O corpo foi transladado para Portugal e chegou ao aeroporto do Porto ao início da tarde desta segunda-feira. Foi levado para a capela de Pedras Salgadas, em Vila Pouca de Aguiar, onde começou a ser velado por pessoas vindas de todo o lado. Entre os presentes, que não queriam prestar declarações nem dar pormenores sobre o sucedido, iam-se ouvindo lamentos de choque. A eles iam-se juntando os jovens que carregavam flores, na sua maioria de cor branca, com cartões de mensagens de despedida à jovem.

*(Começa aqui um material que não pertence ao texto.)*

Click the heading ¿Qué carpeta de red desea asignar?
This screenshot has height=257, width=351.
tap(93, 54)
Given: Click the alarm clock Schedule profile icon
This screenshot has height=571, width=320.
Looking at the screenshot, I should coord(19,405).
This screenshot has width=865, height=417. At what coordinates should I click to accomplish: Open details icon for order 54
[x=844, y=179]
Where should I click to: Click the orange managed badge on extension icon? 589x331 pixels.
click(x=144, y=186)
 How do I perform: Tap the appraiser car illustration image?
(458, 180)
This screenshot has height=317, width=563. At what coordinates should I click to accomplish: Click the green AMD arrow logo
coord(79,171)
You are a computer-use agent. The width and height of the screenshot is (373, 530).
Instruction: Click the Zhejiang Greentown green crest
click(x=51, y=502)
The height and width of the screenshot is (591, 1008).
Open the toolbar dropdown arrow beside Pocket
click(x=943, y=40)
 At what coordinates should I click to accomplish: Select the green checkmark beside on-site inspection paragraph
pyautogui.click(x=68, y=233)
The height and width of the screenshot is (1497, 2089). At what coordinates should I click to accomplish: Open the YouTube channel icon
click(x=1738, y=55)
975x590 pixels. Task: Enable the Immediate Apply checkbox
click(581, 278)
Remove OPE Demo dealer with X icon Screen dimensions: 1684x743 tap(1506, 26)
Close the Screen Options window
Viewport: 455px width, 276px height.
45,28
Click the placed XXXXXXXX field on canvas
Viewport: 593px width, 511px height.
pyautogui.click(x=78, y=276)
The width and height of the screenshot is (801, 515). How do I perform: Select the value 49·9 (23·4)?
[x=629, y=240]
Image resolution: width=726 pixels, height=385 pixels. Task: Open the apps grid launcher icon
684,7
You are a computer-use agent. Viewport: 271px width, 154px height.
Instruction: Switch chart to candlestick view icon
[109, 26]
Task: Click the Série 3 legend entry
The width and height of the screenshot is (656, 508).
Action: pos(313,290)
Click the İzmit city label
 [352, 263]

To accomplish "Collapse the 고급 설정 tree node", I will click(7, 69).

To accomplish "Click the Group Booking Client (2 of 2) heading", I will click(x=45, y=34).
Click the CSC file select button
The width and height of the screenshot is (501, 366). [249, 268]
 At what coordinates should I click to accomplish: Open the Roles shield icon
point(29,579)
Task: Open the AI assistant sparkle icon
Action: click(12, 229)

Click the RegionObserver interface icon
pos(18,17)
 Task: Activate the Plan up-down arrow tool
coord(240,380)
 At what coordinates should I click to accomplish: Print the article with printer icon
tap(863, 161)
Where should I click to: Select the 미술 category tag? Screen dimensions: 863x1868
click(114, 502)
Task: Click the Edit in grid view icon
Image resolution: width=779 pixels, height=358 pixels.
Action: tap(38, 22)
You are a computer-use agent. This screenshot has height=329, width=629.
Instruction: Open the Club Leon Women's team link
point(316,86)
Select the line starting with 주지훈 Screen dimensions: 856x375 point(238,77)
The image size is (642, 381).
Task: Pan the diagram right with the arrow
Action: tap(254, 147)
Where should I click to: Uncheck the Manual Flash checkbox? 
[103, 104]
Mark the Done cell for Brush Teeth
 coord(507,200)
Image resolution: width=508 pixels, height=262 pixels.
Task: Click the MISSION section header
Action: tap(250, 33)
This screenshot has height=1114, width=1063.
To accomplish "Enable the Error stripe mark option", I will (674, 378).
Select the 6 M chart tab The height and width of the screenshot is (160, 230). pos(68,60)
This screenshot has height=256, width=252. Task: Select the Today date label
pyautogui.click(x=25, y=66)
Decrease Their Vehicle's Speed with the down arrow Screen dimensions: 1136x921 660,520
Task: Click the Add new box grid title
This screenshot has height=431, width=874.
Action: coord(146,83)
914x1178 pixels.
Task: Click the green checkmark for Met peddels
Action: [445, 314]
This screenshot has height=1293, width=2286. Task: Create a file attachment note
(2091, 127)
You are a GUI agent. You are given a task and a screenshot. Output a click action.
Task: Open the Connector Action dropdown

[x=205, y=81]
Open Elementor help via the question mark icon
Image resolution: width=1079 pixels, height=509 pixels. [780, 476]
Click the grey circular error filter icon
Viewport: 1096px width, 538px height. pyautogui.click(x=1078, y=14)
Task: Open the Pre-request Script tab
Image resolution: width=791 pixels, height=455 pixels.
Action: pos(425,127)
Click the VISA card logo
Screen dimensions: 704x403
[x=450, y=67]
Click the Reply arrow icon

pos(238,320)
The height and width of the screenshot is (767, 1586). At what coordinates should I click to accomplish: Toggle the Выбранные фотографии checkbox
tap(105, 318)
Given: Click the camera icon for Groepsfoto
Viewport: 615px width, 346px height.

A cerimónia foi presidida por D.António Azevedo, bispo da diocese de Vila Real, que à entrada da capela lamentou o que aconteceu.
Depois da missa, o corpo foi levado para o cemitério de São Martinho, a cerca de um quilómetro da capela. Dezenas de carros seguiram em cortejo fúnebre atrás da carrinha funerária, onde os pais e os avós acompanhavam o corpo.
Mandy não será enterrada e permanecerá numa capela do cemitério, mas o objetivo da família é que seja, entretanto, feita uma capela familiar.
Por agora, a investigação prossegue, na Suíça, onde a alegada assassinada ainda estará hospitalizada. A jovem terá confessado, no dia seguinte, que tinha matado a amiga.
Nas imagens do local do crime, ainda é percetível o rasto de sangue. Depois do confronto, Mandy ainda terá tentado arrastar-se para pedir socorro, mas não sobreviveu.
No ar continuam perguntas sobre o motivo do crime, que a família espera ver respondidas com o decorrer da investigação.